Du 23 au 25 avril 2025, la ville de Lubumbashi accueille l’atelier de dissémination du rapport 2022 de l’Initiative pour la Transparence dans les Industries Extractives (ITIE-RDC). Il s’agit d’une étape cruciale pour la gouvernance du secteur minier, à l’heure où le pays se prépare à une évaluation internationale de sa conformité à la norme ITIE.
Dans la salle Arrupe, divers acteurs du secteur extractif, notamment les autorités publiques, les représentants des entreprises minières, les services techniques et les organisations de la société civile, réfléchissent autour d’un même mot d’ordre : transparence. Un exercice démocratique inédit : la dissémination du rapport ITIE-RDC 2022, dans un dialogue multipartite tendu entre attentes citoyennes et impératifs de bonne gouvernance.
À la tribune, Jean-Jacques Kayembe, coordonnateur national de l’ITIE-RDC, donne le ton : « La dissémination permet aux communautés directement affectées par l’exploitation minière de dialoguer autour des informations certifiées mises à leur disposition, et d’exiger des comptes au gouvernement comme aux entreprises ». Une ambition nourrie par le soutien du projet ENCORE, financé par l’IDA-Banque mondiale et piloté par le COREF, bras opérationnel des réformes des finances publiques en RDC.
Une évaluation imminente
L’enjeu est de taille. À partir du 1ᵉʳ janvier 2026, la RDC fera l’objet d’une nouvelle évaluation internationale, ou « validation », par les instances de l’ITIE. Un processus dont dépend la crédibilité du pays sur la scène extractive mondiale. Or, le rapport 2022, qui alimente ces ateliers, se veut un miroir fidèle des avancées – et des faiblesses – du pays dans la transparence des revenus miniers, un secteur qui génère plus de 90 % des recettes d’exportation.

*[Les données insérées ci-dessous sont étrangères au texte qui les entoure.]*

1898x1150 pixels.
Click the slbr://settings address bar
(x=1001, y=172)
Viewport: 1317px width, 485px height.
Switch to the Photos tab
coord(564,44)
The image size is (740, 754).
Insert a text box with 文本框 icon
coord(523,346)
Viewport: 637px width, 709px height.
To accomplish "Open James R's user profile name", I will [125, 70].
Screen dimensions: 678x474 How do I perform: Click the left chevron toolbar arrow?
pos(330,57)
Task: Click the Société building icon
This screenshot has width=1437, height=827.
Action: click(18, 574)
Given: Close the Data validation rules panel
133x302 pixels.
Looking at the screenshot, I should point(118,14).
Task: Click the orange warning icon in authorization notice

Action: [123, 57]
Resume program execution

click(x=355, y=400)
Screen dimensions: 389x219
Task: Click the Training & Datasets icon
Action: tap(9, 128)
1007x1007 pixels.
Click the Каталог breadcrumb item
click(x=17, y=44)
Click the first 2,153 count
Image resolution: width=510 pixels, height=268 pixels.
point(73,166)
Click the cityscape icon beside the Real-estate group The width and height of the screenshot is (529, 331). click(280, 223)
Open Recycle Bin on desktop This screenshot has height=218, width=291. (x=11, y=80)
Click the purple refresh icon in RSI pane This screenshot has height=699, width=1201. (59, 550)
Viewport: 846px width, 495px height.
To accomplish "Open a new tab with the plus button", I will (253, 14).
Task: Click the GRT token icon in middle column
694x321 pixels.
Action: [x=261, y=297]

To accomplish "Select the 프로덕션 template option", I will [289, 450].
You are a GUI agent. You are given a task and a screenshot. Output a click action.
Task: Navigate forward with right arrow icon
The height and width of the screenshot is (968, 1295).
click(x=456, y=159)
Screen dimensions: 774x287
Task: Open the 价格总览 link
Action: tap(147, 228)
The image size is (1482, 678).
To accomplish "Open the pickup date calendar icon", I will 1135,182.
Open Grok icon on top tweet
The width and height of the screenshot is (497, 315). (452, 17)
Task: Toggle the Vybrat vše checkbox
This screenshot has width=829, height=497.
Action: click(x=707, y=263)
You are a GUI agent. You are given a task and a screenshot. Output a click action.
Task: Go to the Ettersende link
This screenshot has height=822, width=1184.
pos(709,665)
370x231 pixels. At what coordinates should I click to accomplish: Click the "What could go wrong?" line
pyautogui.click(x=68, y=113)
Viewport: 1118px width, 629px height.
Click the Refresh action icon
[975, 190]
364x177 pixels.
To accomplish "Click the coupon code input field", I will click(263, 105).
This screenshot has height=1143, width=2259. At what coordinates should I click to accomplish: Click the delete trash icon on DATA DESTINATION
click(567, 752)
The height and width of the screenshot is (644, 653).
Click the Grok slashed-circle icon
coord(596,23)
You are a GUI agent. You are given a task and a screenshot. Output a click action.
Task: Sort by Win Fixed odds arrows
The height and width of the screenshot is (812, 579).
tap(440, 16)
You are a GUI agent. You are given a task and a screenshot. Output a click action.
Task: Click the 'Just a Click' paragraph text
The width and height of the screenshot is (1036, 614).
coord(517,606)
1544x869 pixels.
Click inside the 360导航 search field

Le format décentralisé de la dissémination est une première. Prévue initialement dans 18 villes, l’opération se déroulera finalement dans 14 localités, à cause de l’agression dans l’Est du pays. Mais à Lubumbashi, cœur battant du cuivre et du cobalt, l’ambition reste intacte : expliquer, former, impliquer.
Entre technique et pédagogie
Le rapport, dense et truffé de données, peut rebuter le citoyen lambda. L’ITIE-RDC en est consciente. Pour contourner cet écueil, ses équipes, appuyées par des représentants locaux de la société civile, ont opté pour une pédagogie active. « Il ne suffit pas de publier des chiffres, encore faut-il qu’ils soient compris et utilisés », souffle un expert du Secrétariat technique.
Au cœur des débats : les écarts entre paiements déclarés par les entreprises et recettes perçues par l’État, la traçabilité des flux financiers, ou encore l’implication des provinces dans la gestion des 15 % de redevances minières leur revenant. Autant de sujets que les participants sont invités à décortiquer, chiffres en main.
Un signal politique
La tenue de cet atelier à Lubumbashi n’est pas anodine. Dans une province où les tensions entre populations locales et opérateurs miniers sont récurrentes, l’ouverture des données et la redevabilité sont perçues comme des antidotes à la méfiance. « La publication seule ne suffit pas. Le débat public est indispensable à la gouvernance démocratique des ressources naturelles », martèle un acteur de la société civile.
La démarche s’inscrit dans un contexte où Kinshasa cherche à améliorer sa note dans les classements internationaux de transparence et à renforcer la confiance des bailleurs. La norme ITIE 2023, entrée en vigueur récemment, impose une exigence plus forte de publication proactive et de redevabilité.
À Lubumbashi, l’atelier s’achève sur une conviction partagée : la transparence n’est plus un luxe, mais une nécessité pour un secteur extractif congolais à la croisée des chemins.